O coração há muito tem sido símbolo da emoção (apesar de ser o cérebro o responsável pelo processamento das emoções) por ser um órgão claramente afetado por estados emocionais - os batimentos se aceleram em estado de excitação, nervosismo, medo e desaceleram em estado de calma - graças ao sistema nervoso autonômico (SNA), com fibras do SNA parassimpático (via nervo vago) que diminuem a taxa dos batimentos cardíacos e fibras simpáticas que aumentam a taxa de batimentos. (Van Stee 1978.)
Hormônios como epinefrina (ou adrenalina) liberado pelas glândulas suprarrenais sob influência do SNA, também afetam as taxas de batimento cardíaco.
Esse efeito é interpretado sob a síndrome da fuga ou luta: a aceleração dos batimentos cardíacos em situação de estresse garante o suprimento sanguíneo aos músculos em caso de luta ou de fuga. (Curtis & O'Keefe 2002.)
Repetição
A repetição de tema em música é amplamente explorada - seja na forma de um refrão ou da repetição contínua do tema musical com ou sem variação.

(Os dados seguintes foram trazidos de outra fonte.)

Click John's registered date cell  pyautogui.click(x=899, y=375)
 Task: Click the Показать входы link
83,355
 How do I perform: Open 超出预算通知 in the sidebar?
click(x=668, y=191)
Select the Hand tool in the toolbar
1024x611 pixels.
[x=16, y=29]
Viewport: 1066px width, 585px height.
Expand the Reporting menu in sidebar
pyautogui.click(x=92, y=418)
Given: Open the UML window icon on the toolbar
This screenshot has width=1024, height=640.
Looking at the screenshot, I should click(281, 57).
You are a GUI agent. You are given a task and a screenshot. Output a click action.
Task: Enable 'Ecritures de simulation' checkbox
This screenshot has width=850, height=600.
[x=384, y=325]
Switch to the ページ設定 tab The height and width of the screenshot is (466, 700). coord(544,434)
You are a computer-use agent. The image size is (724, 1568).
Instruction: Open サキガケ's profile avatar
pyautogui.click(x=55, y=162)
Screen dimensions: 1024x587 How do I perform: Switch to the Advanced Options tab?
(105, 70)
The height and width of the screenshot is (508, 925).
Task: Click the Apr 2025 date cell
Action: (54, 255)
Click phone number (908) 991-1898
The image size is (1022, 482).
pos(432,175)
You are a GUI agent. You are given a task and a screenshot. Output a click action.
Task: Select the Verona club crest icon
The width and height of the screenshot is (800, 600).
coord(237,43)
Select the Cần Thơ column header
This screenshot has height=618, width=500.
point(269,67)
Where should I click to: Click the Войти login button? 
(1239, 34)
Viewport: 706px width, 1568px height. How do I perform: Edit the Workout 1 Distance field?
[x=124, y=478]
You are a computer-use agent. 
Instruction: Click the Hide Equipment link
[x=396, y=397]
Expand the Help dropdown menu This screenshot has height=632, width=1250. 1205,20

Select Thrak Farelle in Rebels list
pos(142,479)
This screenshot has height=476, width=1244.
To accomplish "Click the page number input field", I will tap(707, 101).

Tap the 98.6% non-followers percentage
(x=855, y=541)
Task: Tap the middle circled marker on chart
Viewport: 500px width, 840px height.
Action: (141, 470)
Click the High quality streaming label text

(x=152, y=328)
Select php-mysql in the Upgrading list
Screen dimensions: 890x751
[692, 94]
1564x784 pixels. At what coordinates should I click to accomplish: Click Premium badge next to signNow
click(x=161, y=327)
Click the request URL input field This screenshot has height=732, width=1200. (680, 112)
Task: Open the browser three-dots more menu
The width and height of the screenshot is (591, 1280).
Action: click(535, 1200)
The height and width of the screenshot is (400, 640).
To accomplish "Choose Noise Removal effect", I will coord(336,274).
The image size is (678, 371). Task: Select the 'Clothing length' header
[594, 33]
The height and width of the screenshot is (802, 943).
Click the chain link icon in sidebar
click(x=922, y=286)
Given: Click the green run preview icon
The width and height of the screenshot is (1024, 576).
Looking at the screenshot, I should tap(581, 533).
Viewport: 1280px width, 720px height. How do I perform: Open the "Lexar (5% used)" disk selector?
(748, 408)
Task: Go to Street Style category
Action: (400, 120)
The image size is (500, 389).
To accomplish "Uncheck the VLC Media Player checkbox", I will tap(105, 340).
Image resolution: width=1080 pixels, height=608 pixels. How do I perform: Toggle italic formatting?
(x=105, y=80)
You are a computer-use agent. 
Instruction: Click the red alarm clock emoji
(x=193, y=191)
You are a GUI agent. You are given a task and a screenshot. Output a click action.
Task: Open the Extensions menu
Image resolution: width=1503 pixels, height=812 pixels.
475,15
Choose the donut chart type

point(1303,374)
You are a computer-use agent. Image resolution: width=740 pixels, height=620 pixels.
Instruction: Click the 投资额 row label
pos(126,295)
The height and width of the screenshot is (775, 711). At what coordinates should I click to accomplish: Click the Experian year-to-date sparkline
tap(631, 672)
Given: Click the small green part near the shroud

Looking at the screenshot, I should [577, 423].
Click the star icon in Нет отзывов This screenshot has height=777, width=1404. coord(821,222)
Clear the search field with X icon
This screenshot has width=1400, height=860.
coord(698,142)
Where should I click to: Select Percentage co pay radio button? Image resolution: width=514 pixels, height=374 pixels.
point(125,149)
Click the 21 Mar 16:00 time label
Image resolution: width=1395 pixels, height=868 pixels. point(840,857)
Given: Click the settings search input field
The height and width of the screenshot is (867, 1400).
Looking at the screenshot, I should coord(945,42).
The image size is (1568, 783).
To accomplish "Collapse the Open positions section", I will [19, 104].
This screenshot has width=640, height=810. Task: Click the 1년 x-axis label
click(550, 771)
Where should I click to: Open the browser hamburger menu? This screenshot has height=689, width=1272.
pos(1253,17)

A exposição repetitiva à música altera os batimentos cardíacos dos indivíduos (Iwanaga et al 2005), será que a exposição à música repetitiva tem efeito similar? É algo que poderia ser testado. Mas não cabe nesta postagem.
Referências
Bishopric, N. (2005). Evolution of the Heart from Bacteria to Man Annals of the New York Academy of Sciences, 1047 (1), 13-29 DOI: 10.1196/annals.1341.002
Curtis BM, & O'Keefe JH Jr (2002). Autonomic tone as a cardiovascular risk factor: the dangers of chronic fight or flight. Mayo Clinic proceedings. Mayo Clinic, 77 (1), 45-54 PMID: 11794458
Iwanaga M, Kobayashi A, & Kawasaki C (2005). Heart rate variability with repetitive exposure to music. Biological psychology, 70 (1), 61-6 PMID: 16038775
Levine HJ (1997). Rest heart rate and life expectancy. Journal of the American College of Cardiology, 30 (4), 1104-6 PMID: 9316546
Masters KS, Spielmans GI, & Goodson JT (2006). Are there demonstrable effects of distant intercessory prayer? A meta-analytic review. Annals of behavioral medicine : a publication of the Society of Behavioral Medicine, 32 (1), 21-6 PMID: 16827626
Moorman AF, & Christoffels VM (2003). Cardiac chamber formation: development, genes, and evolution. Physiological reviews, 83 (4), 1223-67 PMID: 14506305
Olson EN (2006). Gene regulatory networks in the evolution and development of the heart.Science (New York, N.Y.), 313 (5795), 1922-7 PMID: 17008524Roberts L, Ahmed I, & Hall S (2007). Intercessory prayer for the alleviation of ill health.Cochrane database of systematic reviews (Online) (1) PMID: 17253449
Van Stee, E. (1978). Autonomic Innervation of the Heart Environmental Health Perspectives, 26DOI: 10.2307/3428837
Agradecimento a Felipe Beijamini pela ajuda com uma referência.